Azoun's Guide to Heroic Collaboration
Utility Class Features for Martial Heroes
Explore your martial characters in new and exciting ways ... out of combat! This supplement includes out of combat class features for the following martial-leaning classes:
- Barbarian
- Fighter
- Monk
- Paladin
- Ranger
- Rogue
Within, you will find class features that will give you tools to help the party beyond skills and roleplaying. Instead, you will gain features that will spark creativity and character development in ways usually reserved for spellcasters.
Build a new party where everyone can contribute! Collaborate heroically!
Read The Introduction to Azoun's Guide to Heroic Collaboration Below:
From his great throne in Suzail, King Azoun Obarskyr IV kept watch over Cormyr through many dangers. At the height of his power, Azoun led armies and negotiated treaties, but at one time the now-King was more adventerous - in more ways than one - and he could be found battling mystical creatures in endless forests or avoiding traps in the darkest dungeons. As with most adventurers, he traveled with companions with legendary capabilities, which he never forgot. Indeed, he had more than a few memorable talents himself.
What you hold now are Azoun's memoirs; the recollections of those great feats. If you have been so fortunate as to gain the King's favor, plumb these pages with care. They hold the secrets that will cause your companions to long remember your great acts when the need was greatest.
Azoun's Guide to Heroic Collaboration is a celebration the greatest deeds and most creative talents ever attributed to martial characters.

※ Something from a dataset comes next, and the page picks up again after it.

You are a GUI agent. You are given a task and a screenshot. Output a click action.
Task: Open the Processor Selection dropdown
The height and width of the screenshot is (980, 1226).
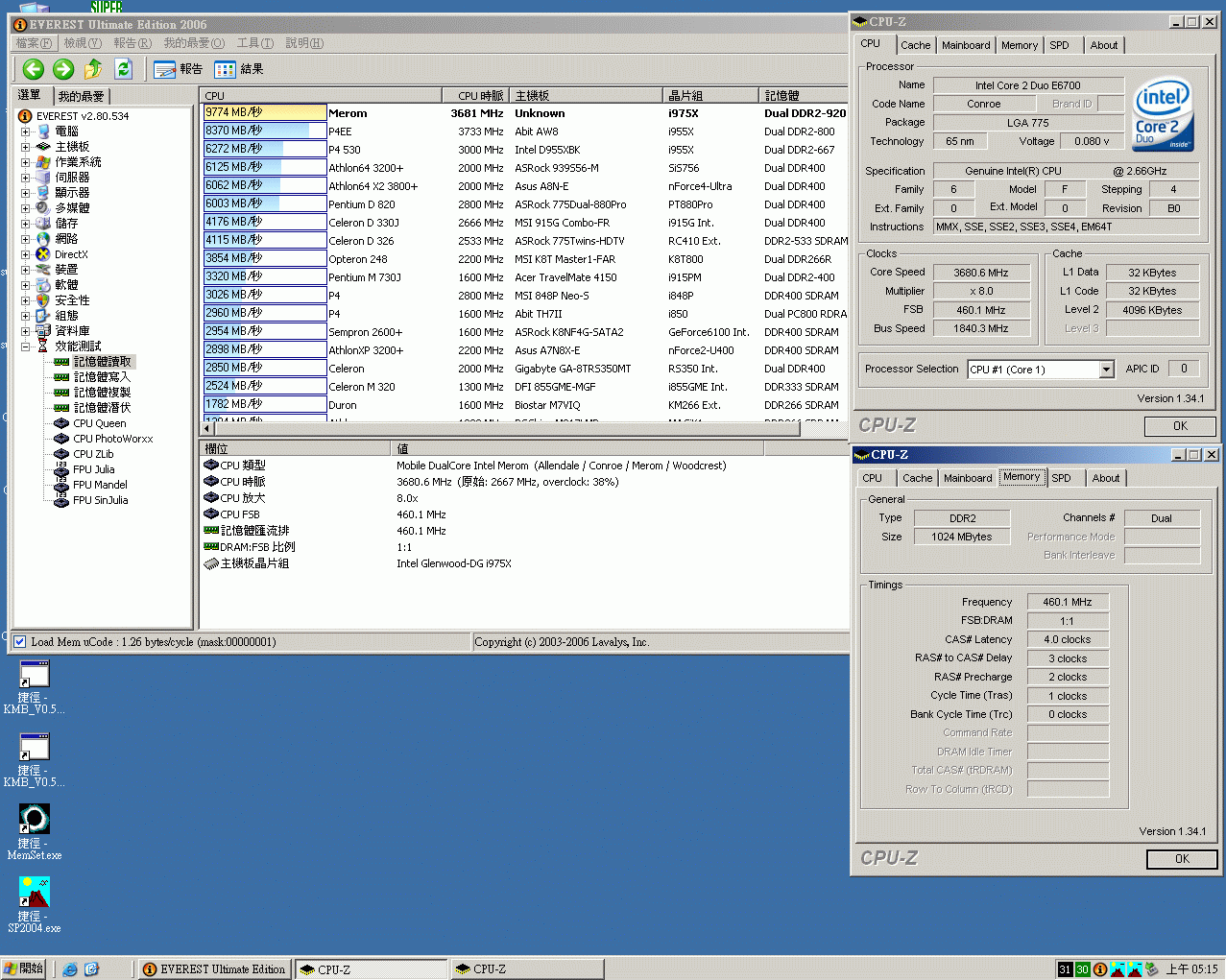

These pages contain several addtional class features for the character classes that rely more on their physical prowess than magic in combat. If ever you wished that a fighter would be more fun to play outside of combat, this is the guide for you.
The Other Two Pillars
Dungeons and Dragons is a game about adventurers. Whether they be climbing a cliff face, negotiating with diplomats, investigating a murder, or, yes, even killing monsters, adventurers ought to feel unique and interesting. While exploring a ruin, a bard may use Bardic Inspiration to prepare for the ruins, while a wizard scries ahead of the party. In negotiations, clerics may cast zone of truth, while the warlock magically disguises herself with a Mask of Many Faces.
Unfortunately, for martial classes, such as fighters, rogues, and monks, their ability to participate in exploration or social interaction is comparatively limited by skills. In negotiations, both the fighter and the rogue use Persuation and Intimidation (to similar results). Wilderness exploration comes down to the Survival skill for Monks and Rangers alike.
Of course, in many ways, spellcasters need to have an edge in out-of-combat utility, since it lets the wizard or bard feel mysterious and unpredictable. However, as we have said, adventurers should feel distinct and interesting out in the world too - not just in combat.
That's where this supplement will help!
The Cost of Utility
To be clear right out of the gate, none of these features ask a player to exchange anything for the features offered in this supplement. In terms of their ability in combat, martial characters are well balanced with spellcasters and no changes are necessary. On the other hand, generally, the features offered in this supplement should see very little use in combat and, if they are used, they will not affect combat potency in a significant way.
Rather, these features are a straight buff to out of combat utility - giving additional features and taking none in return. These changes are not meant to be balanced with the same martial classes in the Player's Handbook, but to begin to balance them with spellcasters in terms of utility.
Solidifying An Identity
There is one more reason that this supplement is exciting and necessary: class identity. Even just walking through town, people can spot the druid from the wizard. The sorcerer has a different manner from the bard, even just sitting in a tavern.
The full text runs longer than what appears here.